A few weeks ago I raised the question of how a leader – or anyone for that matter – surrounds him/herself with good people. How do I convince the best of the best that I’m someone they want to hang out with? How would I ever earn their respect and be listened to by them?
Last weekend I was given the answer: by serving them.
The speaker on the weekend away I was at, shared the following quotation from Steve Hill:
“We’re asked to rule ourselves by dying to ourselves.
“Those that do so will have functional leadership through example and by invitation, but they will always know themselves as servants.”
He illustrated this with an example of someone in our church – let’s call him ‘Bob’. Bob was a student when he first started attending the church, and quickly came to the attention of the leaders because of his attitude: unlike many of his peers, he didn’t arrive late to church, sit at the back whispering with his friends, then head off to the pub immediately the service was over. No, he got stuck in, playing an active role in the life of the church.
Bob threw himself into serving. He joined a Bible study group, he attended prayer meetings, he encouraged others, and went out of his way to serve and bless them.
His attitude was one of servant-hearted love, and for that reason, the leadership began to give him roles of responsibility in the church – he became a small-group leader and developed great friendships with some of the leadership team.
People were willing to follow him, not because he was hugely intelligent, charismatic, good-looking or powerful, but because they respected and trusted him.
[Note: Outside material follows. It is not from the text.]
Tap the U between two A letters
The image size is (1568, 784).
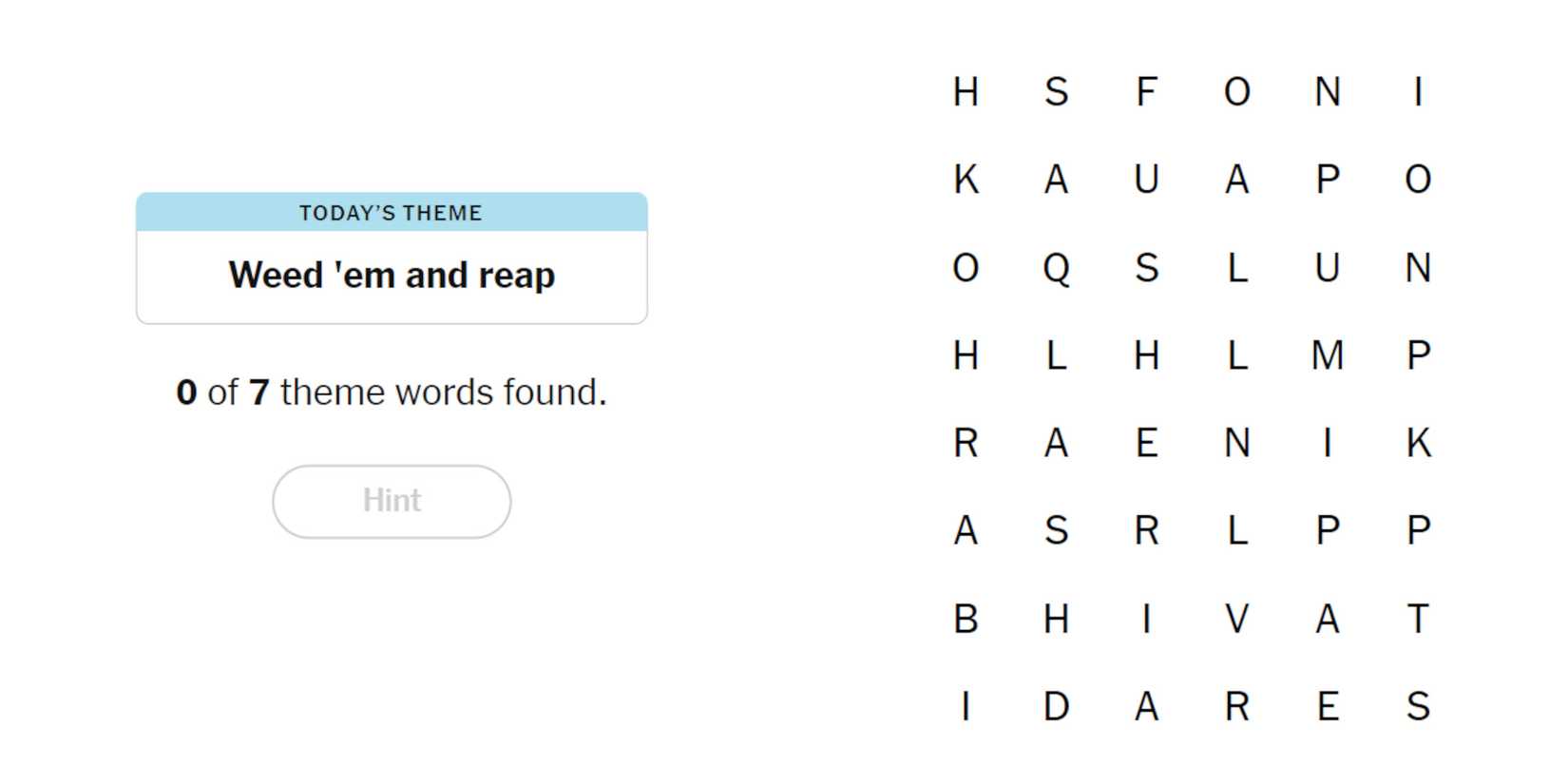point(1146,180)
People in senior positions to him soon allowed him to speak into their lives because he had shown that what he most wanted to do was to serve them.
Andy, telling us the story, reminded us of the old adage that “People don’t care how much you know until they know how much you care” – a maxim perfectly illustrated by Bob’s example.
Bob’s motivation is important, though.
He didn’t, to the best of my knowledge, plot and plan how to worm his way into the affections of the church leaders. He didn’t seek the best tactic for ingratiating himself, and serve outwardly but with a heart for making a name and a position for himself. He served because he wanted to be more like Jesus who “did not come to be served, but to serve, and to give his life as a ransom for many.” (Matthew 20:28)
If your motivation is to ‘become great’ (see Matt 20:26), you may be able to achieve that – in the eyes of man – by acting as a servant. I think the quotation above, though, captures what Jesus was really saying in the Matthew passage: when you serve in truth, and begin to love your neighbours as yourself, you begin to put their needs ahead of your own; you begin to die to yourself.
When that happens, you’ll find people are willing to listen to you and, perhaps, to follow your example.